Incidence of and mortality from colorectal cancer (CRC) is higher for blacks than for whites, and for lower-income populations than for higher-income groups.1
Similar disparities are found in CRC screening.2
Health insurance coverage has been found to be an important strategy for reducing disparities in cancer screening. For example, National Health Interview Survey (NHIS) data from 1993 and 2005 demonstrated that only 38 percent of women with no health insurance were current with mammography, compared with 57 percent of women who had public forms of insurance.3
Similar patterns were found in the overall population, as well as in the subgroup of women who were most impoverished.

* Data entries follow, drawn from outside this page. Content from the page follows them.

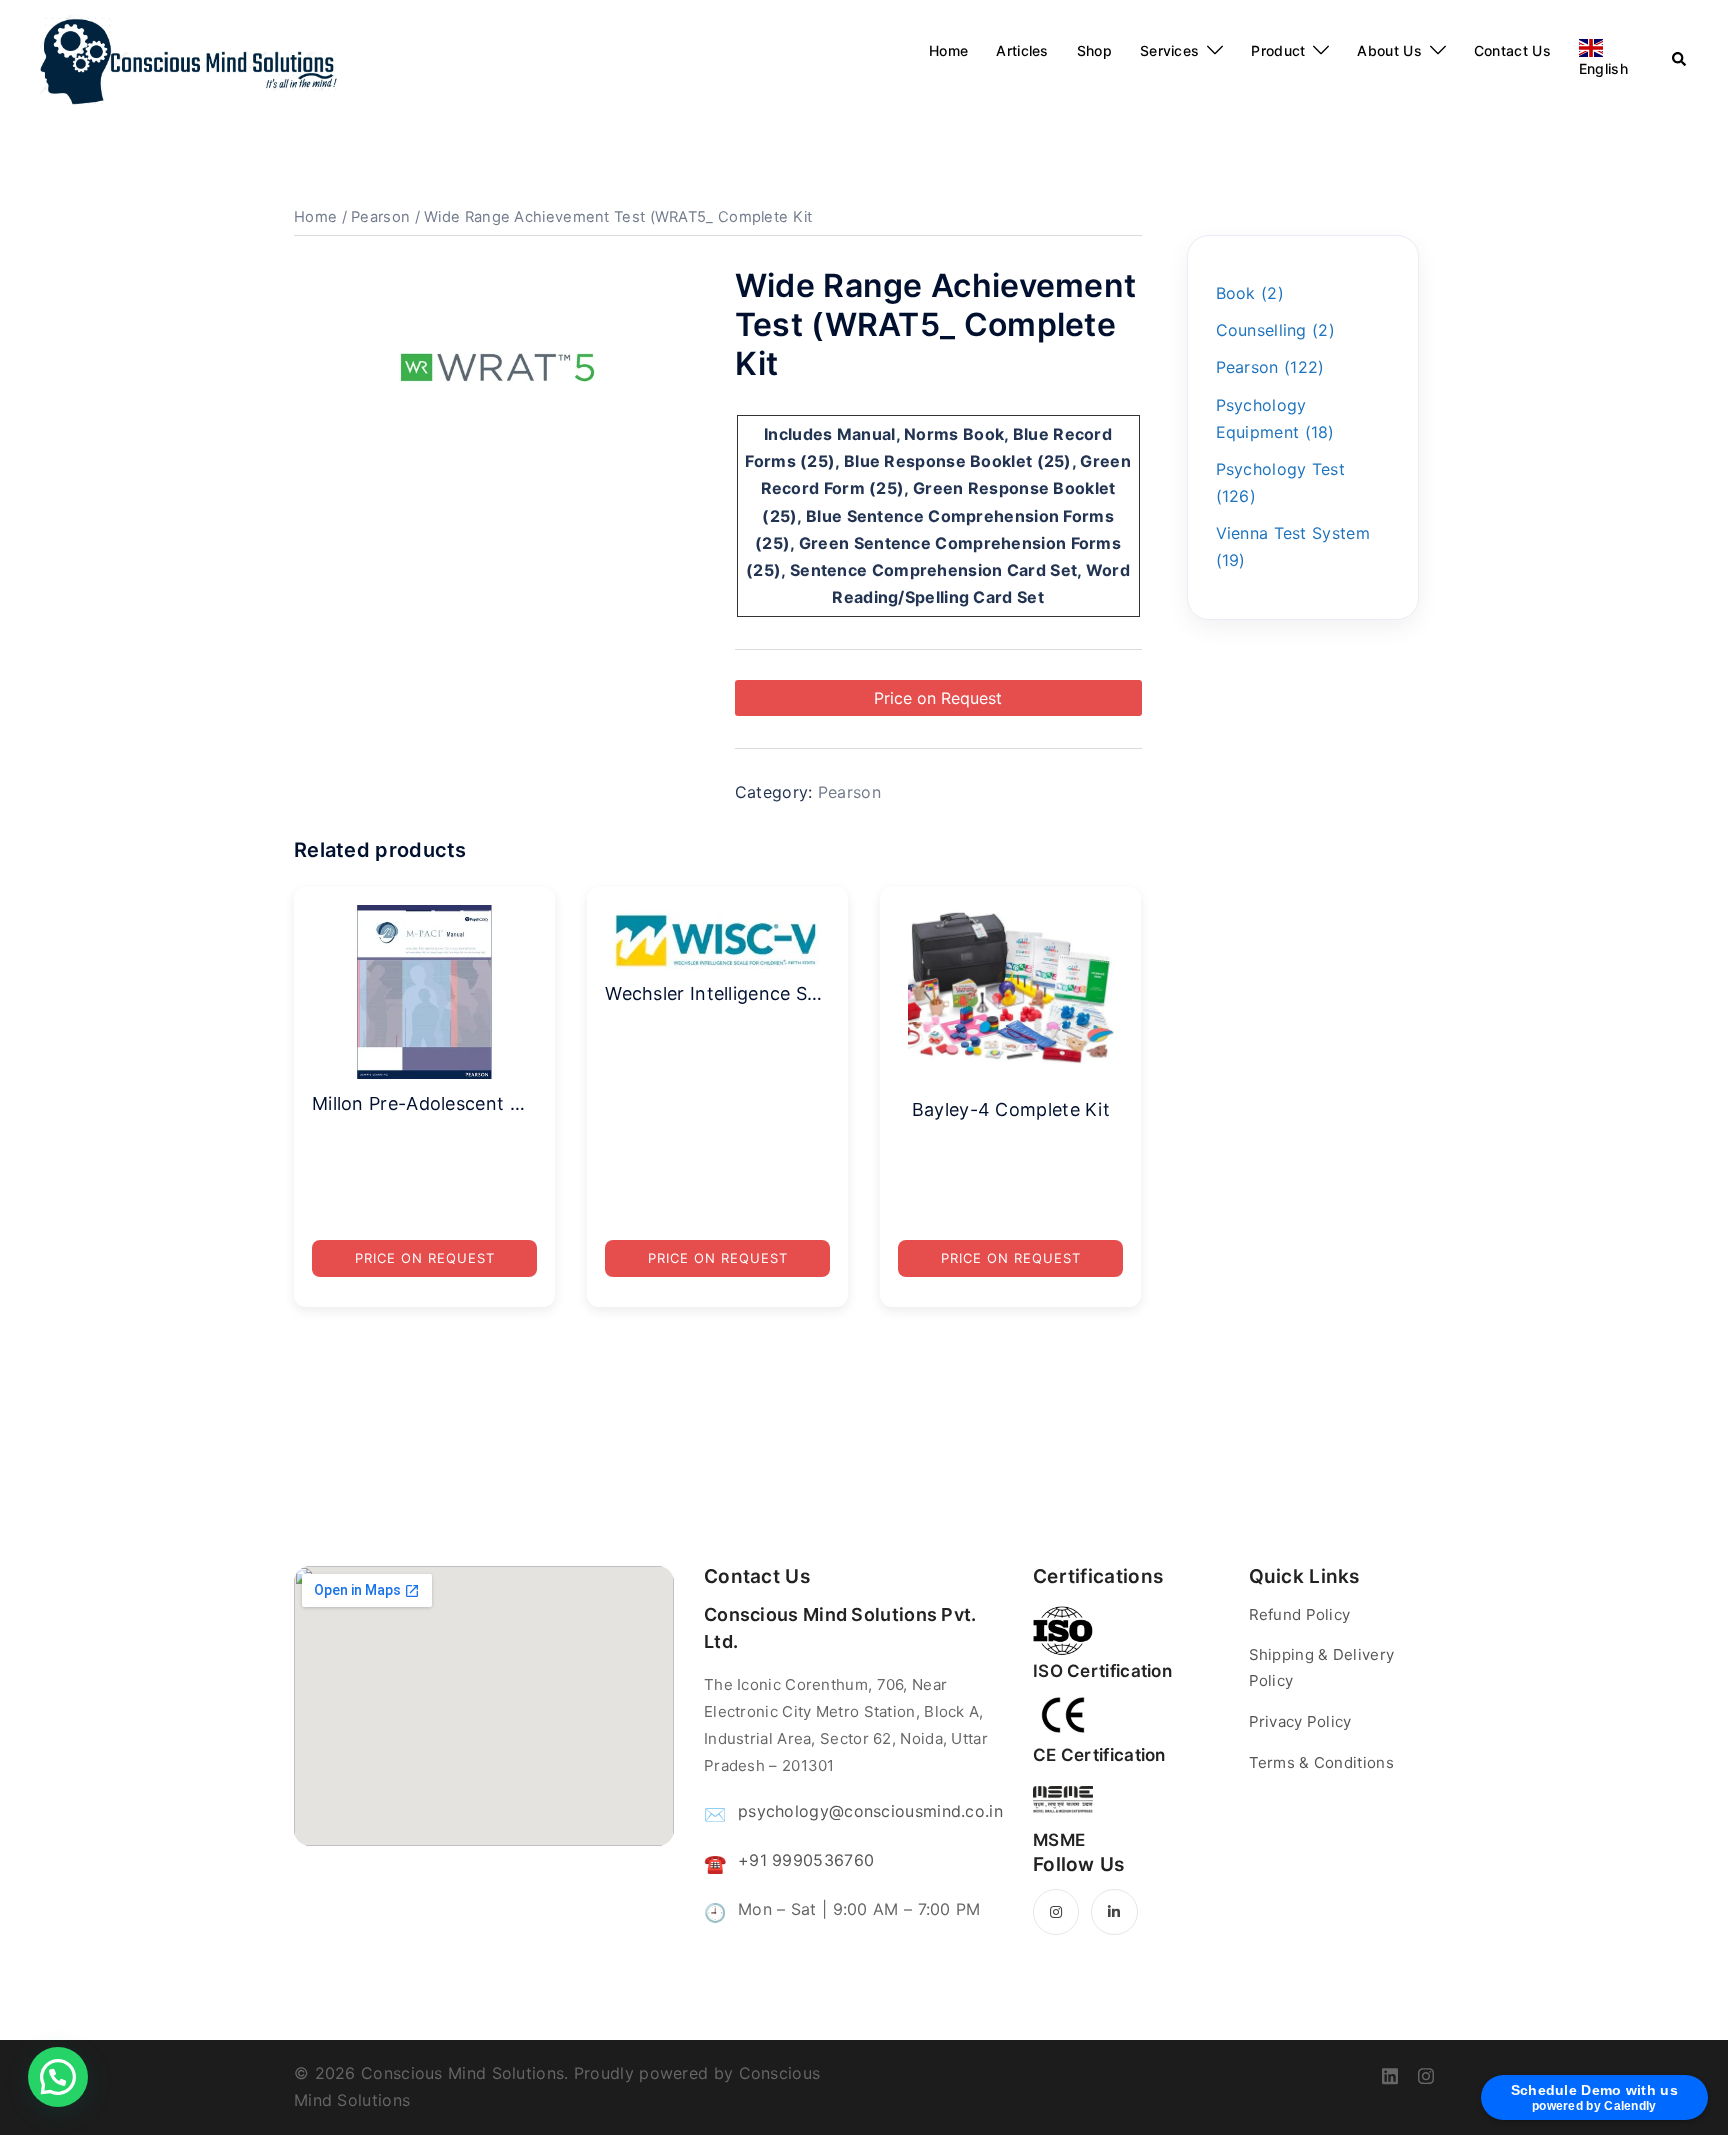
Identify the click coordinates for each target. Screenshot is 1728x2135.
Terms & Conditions (1321, 1762)
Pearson (380, 217)
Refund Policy (1300, 1614)
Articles (1022, 50)
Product (1278, 50)
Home (948, 50)
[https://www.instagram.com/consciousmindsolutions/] (1426, 2073)
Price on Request (938, 698)
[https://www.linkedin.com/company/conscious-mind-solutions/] (1390, 2073)
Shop (1094, 50)
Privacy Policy (1300, 1721)
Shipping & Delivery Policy (1322, 1667)
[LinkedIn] (1114, 1912)
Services (1169, 50)
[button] (58, 2077)
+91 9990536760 (806, 1860)
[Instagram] (1056, 1912)
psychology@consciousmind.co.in (870, 1811)
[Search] (1680, 60)
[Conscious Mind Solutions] (189, 60)
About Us (1389, 50)
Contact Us (1512, 50)
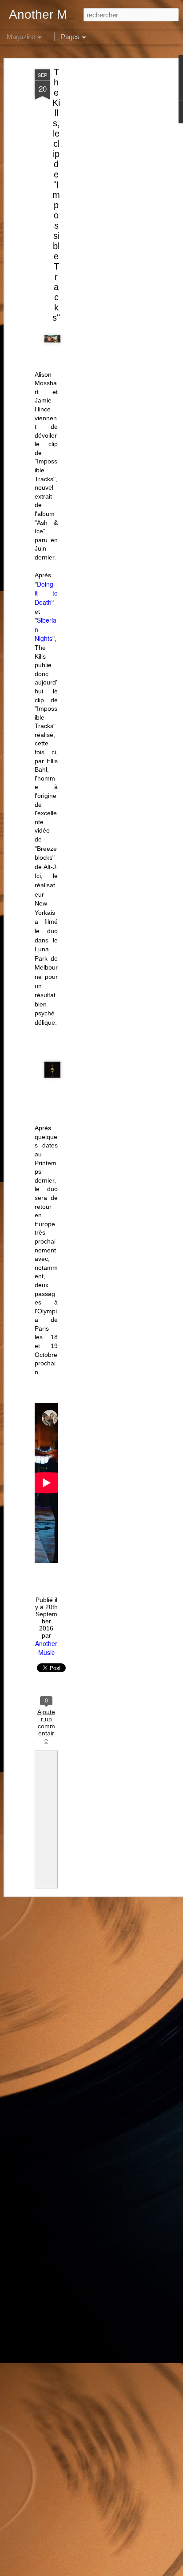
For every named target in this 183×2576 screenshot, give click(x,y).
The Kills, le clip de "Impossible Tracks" (56, 194)
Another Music (46, 1648)
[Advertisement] (106, 209)
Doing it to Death (46, 593)
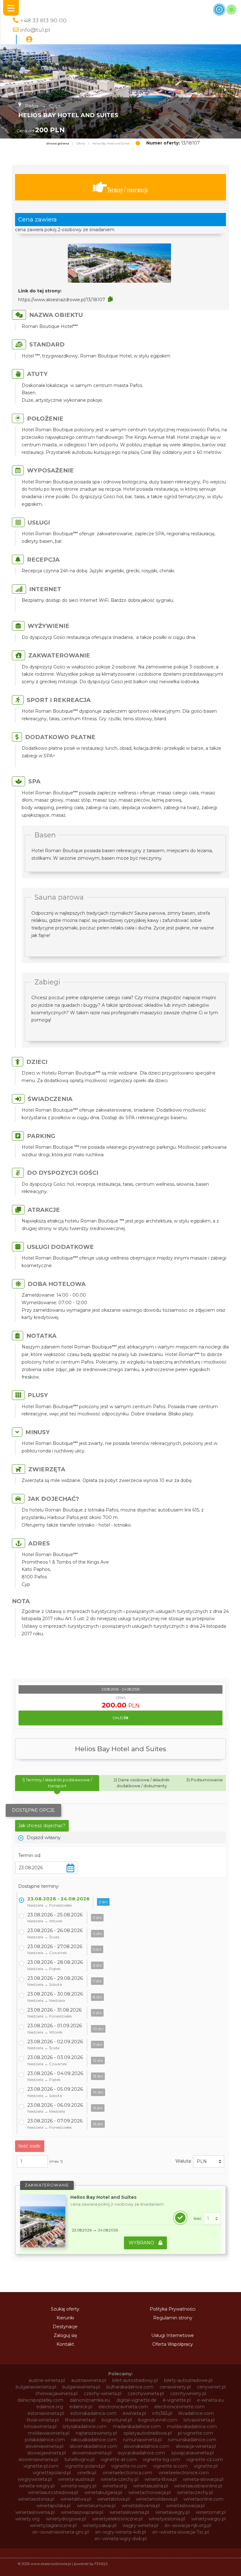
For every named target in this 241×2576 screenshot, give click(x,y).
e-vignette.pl (177, 2400)
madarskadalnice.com (137, 2426)
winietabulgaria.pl (103, 2492)
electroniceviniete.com (179, 2407)
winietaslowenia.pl (35, 2512)
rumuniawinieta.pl (142, 2440)
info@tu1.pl (35, 29)
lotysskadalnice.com (85, 2426)
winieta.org (115, 2486)
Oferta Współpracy (172, 2344)
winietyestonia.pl (167, 2519)
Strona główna (57, 143)
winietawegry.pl (172, 2512)
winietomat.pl (211, 2512)
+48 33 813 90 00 (43, 20)
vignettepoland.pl (52, 2472)
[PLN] (208, 2161)
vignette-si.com (170, 2466)
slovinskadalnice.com (146, 2446)
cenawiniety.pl (175, 2387)
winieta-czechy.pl (119, 2479)
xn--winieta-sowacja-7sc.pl (180, 2532)
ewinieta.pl (134, 2413)
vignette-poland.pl (85, 2466)
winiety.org (27, 2519)
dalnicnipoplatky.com (40, 2400)
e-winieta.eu (210, 2400)
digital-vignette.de (136, 2400)
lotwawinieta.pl (40, 2426)
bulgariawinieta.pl (81, 2387)
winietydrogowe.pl (66, 2519)
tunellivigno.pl (79, 2459)
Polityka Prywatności (172, 2309)
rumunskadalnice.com (192, 2440)
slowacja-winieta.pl (196, 2446)
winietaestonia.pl (36, 2499)
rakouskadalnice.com (94, 2440)
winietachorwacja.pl (149, 2492)
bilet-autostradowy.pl (135, 2380)
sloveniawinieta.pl (44, 2446)
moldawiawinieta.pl (48, 2433)
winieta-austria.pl (76, 2479)
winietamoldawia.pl (156, 2499)
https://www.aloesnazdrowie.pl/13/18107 (61, 299)
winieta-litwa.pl (161, 2479)
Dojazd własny (44, 1837)
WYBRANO (142, 2243)
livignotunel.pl (117, 2420)
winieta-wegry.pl (37, 2486)
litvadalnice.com (196, 2413)
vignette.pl (205, 2466)
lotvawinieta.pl (199, 2420)
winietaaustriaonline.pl (198, 2486)
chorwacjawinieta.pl (56, 2393)
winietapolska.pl (53, 2505)
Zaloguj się (65, 2335)
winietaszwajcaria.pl (82, 2512)
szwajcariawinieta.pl (192, 2453)
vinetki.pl (86, 2472)
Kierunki (65, 2318)
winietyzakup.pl (99, 2525)
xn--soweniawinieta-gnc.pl (60, 2532)
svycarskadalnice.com (141, 2453)
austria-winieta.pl (47, 2380)
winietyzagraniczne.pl (53, 2525)
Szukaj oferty (65, 2309)
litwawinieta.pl (80, 2420)
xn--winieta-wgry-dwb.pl (120, 2538)
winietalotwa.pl (113, 2499)
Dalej (119, 1718)
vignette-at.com (119, 2459)
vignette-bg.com (161, 2459)
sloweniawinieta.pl (91, 2453)
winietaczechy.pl (195, 2492)
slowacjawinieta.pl (46, 2453)
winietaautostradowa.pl (53, 2492)
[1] (212, 2218)
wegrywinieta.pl (35, 2479)
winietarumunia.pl (96, 2505)
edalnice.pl (80, 2407)
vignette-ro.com (129, 2466)
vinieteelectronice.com (183, 2472)
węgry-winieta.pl (140, 2525)
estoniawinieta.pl (46, 2413)
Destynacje (65, 2326)
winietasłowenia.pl (129, 2512)
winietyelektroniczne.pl (117, 2519)
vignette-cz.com (204, 2459)
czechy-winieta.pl (102, 2393)
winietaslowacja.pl (185, 2505)
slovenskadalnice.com (93, 2446)
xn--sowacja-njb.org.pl (187, 2525)
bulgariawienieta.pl (36, 2387)
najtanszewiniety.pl (96, 2433)
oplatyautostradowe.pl (147, 2433)
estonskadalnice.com (93, 2413)
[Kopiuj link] (110, 299)
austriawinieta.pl (88, 2380)
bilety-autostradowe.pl (188, 2380)
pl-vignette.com (195, 2433)
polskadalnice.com (45, 2440)
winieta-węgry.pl (78, 2486)
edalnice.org (49, 2407)
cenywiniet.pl (211, 2387)
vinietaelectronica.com (127, 2472)
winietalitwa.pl (76, 2499)
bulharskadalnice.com (129, 2387)
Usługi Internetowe (172, 2335)
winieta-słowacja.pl (203, 2479)
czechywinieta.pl (146, 2393)
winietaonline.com (203, 2499)
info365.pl (162, 2413)
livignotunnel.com (157, 2420)
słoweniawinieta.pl (38, 2459)
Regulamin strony (172, 2318)
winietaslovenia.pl (141, 2505)
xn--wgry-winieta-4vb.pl (120, 2532)
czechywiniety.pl (188, 2393)
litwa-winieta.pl (43, 2420)
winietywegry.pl (208, 2519)
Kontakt (65, 2344)
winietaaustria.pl (150, 2486)
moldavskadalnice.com (192, 2426)
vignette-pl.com (41, 2466)
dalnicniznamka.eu (90, 2400)
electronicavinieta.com (123, 2407)
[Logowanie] (29, 39)
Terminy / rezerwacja (127, 190)
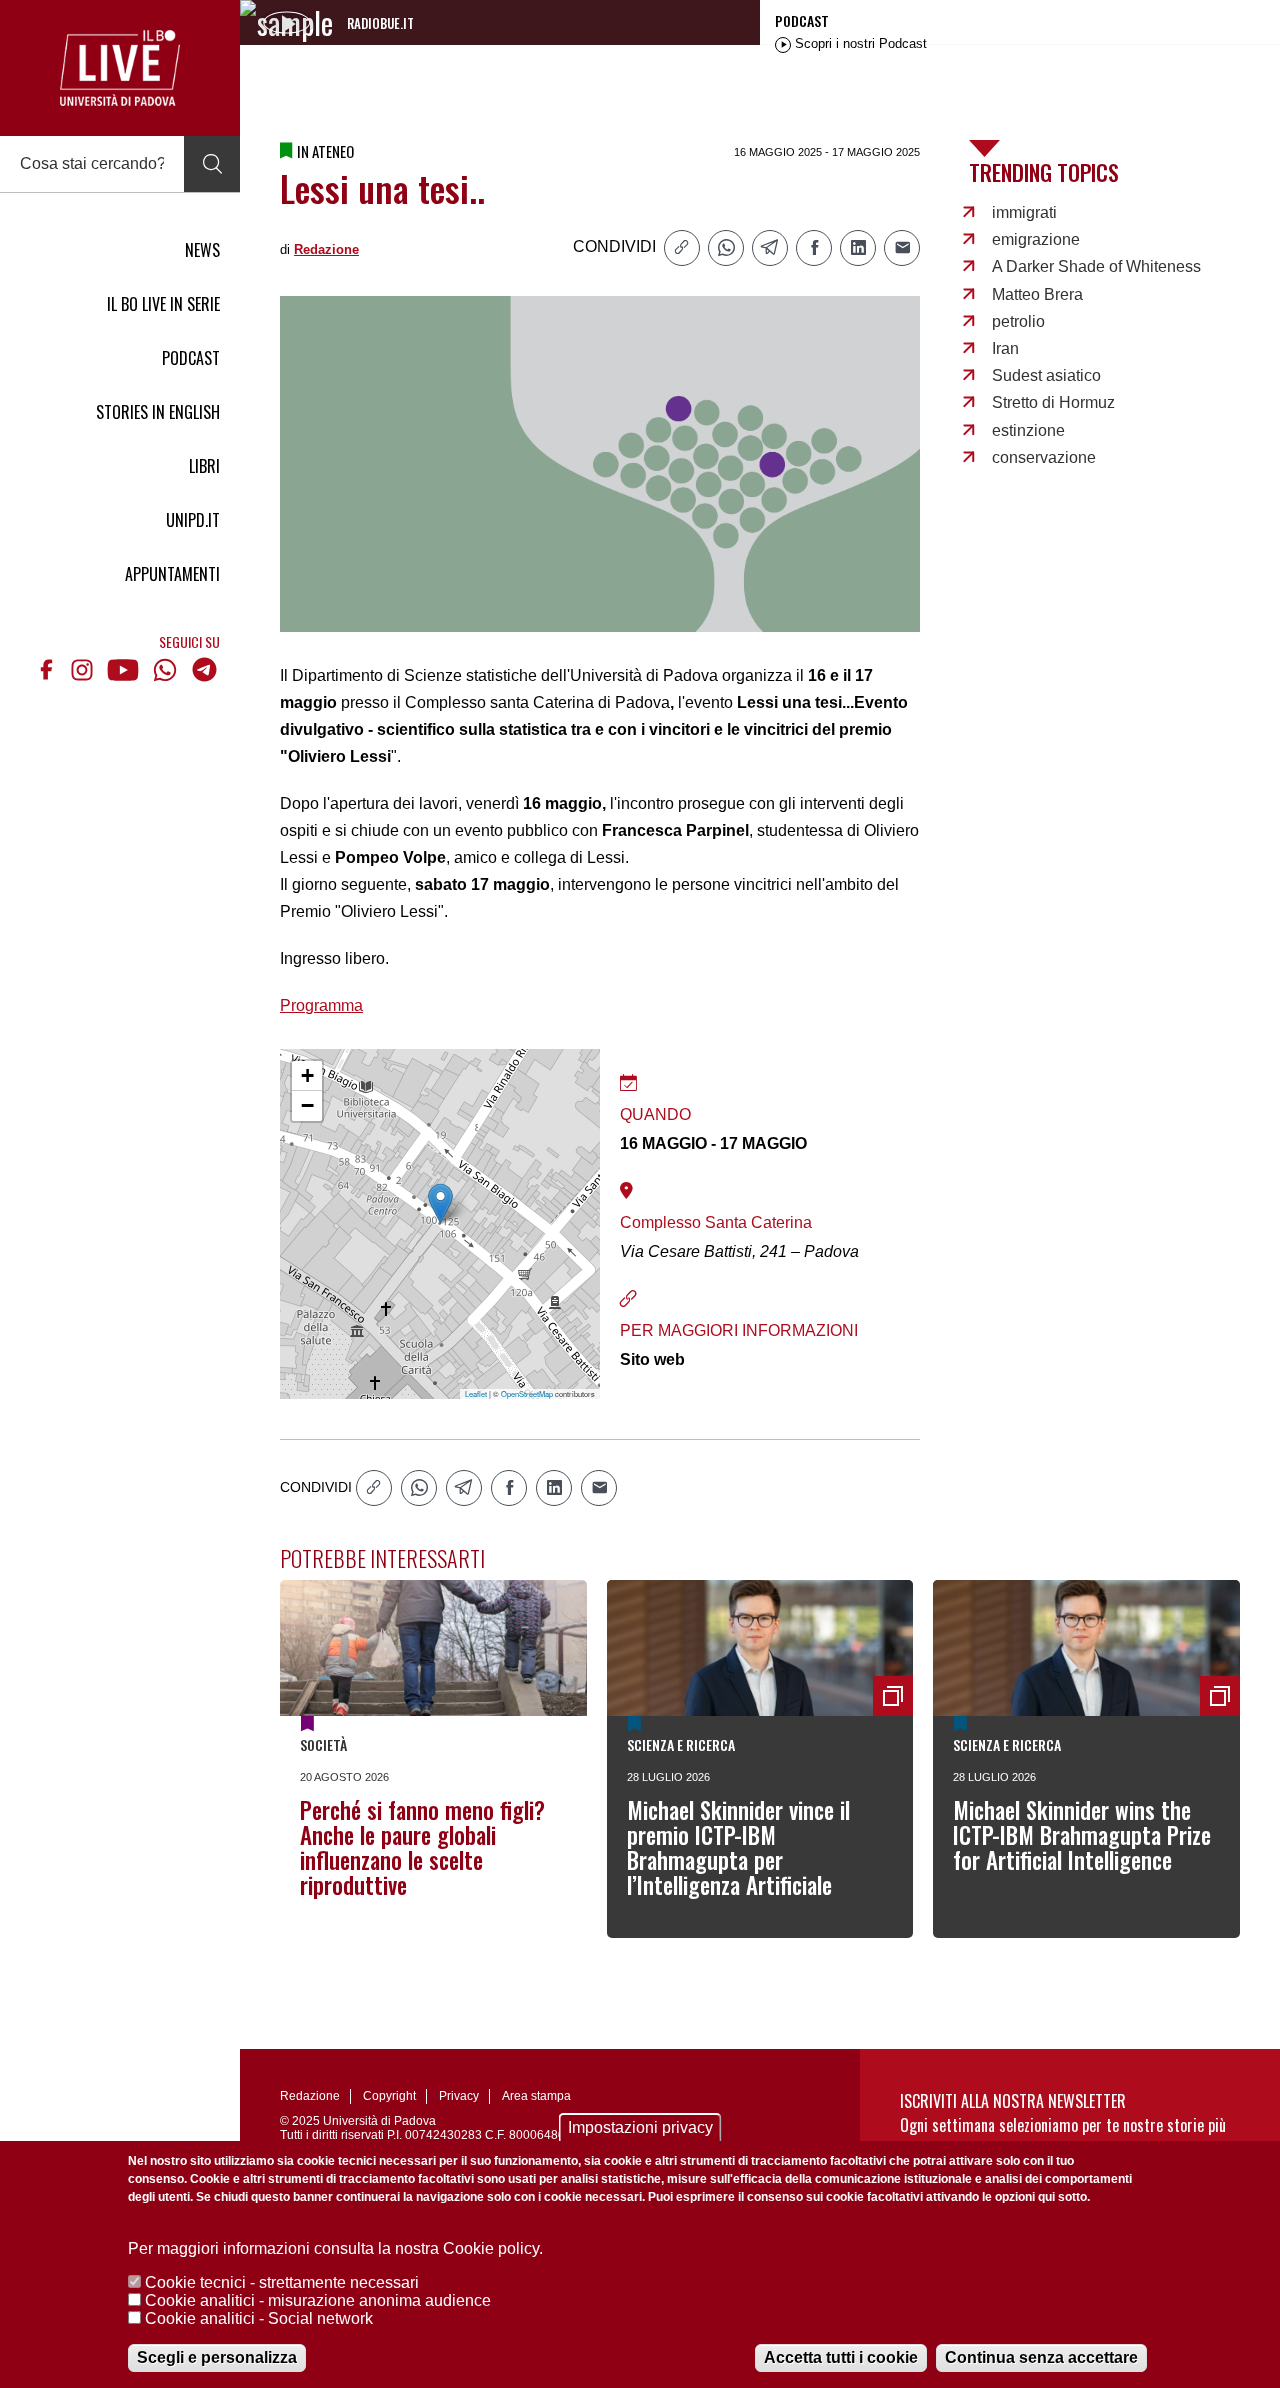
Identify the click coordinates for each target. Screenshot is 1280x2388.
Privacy (459, 2096)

There is similar evidence for CRC screening, with health insurance coverage and income accounting for differences in CRC screening rates among racial and ethnic groups.4
The complexity of addressing disparities is underscored by other research that finds persistent racial and ethnic disparities after accounting for these factors. However, in most of these studies, disparities are reduced, although not eliminated, compared to national levels.5
Additional research on the prevalence of CRC screening among lower-income, population-based samples, where health insurance is ubiquitous, may offer further insight into the complex relationship among income, insurance, race/ethnicity, and screening
This study documents the prevalence of CRC screening by endoscopic tests (flexible sigmoidoscopy or colonoscopy) or fecal occult blood testing (FOBT) in a large, sociodemographically diverse population that resides in low-income housing in Massachusetts. The endoscopic tests find both polyps and cancer through examining the colon directly; FOBT does not require an invasive procedure but has a lower accurate detection rate. Low-income housing residents represent an important population in which to examine CRC screening prevalence because, as a result of their income qualification for subsidized housing, they are largely qualified for the state Medicaid program or the state’s free care pool, both of which cover CRC screening. Further, because many subsidized housing residents are elderly, they have Medicare, which also covers CRC screening.
In this paper, we address two key questions: (1) what is the prevalence of CRC screening among insured low-income adults; and (2) do racial/ethnic differences exist in a low-income population that is insured?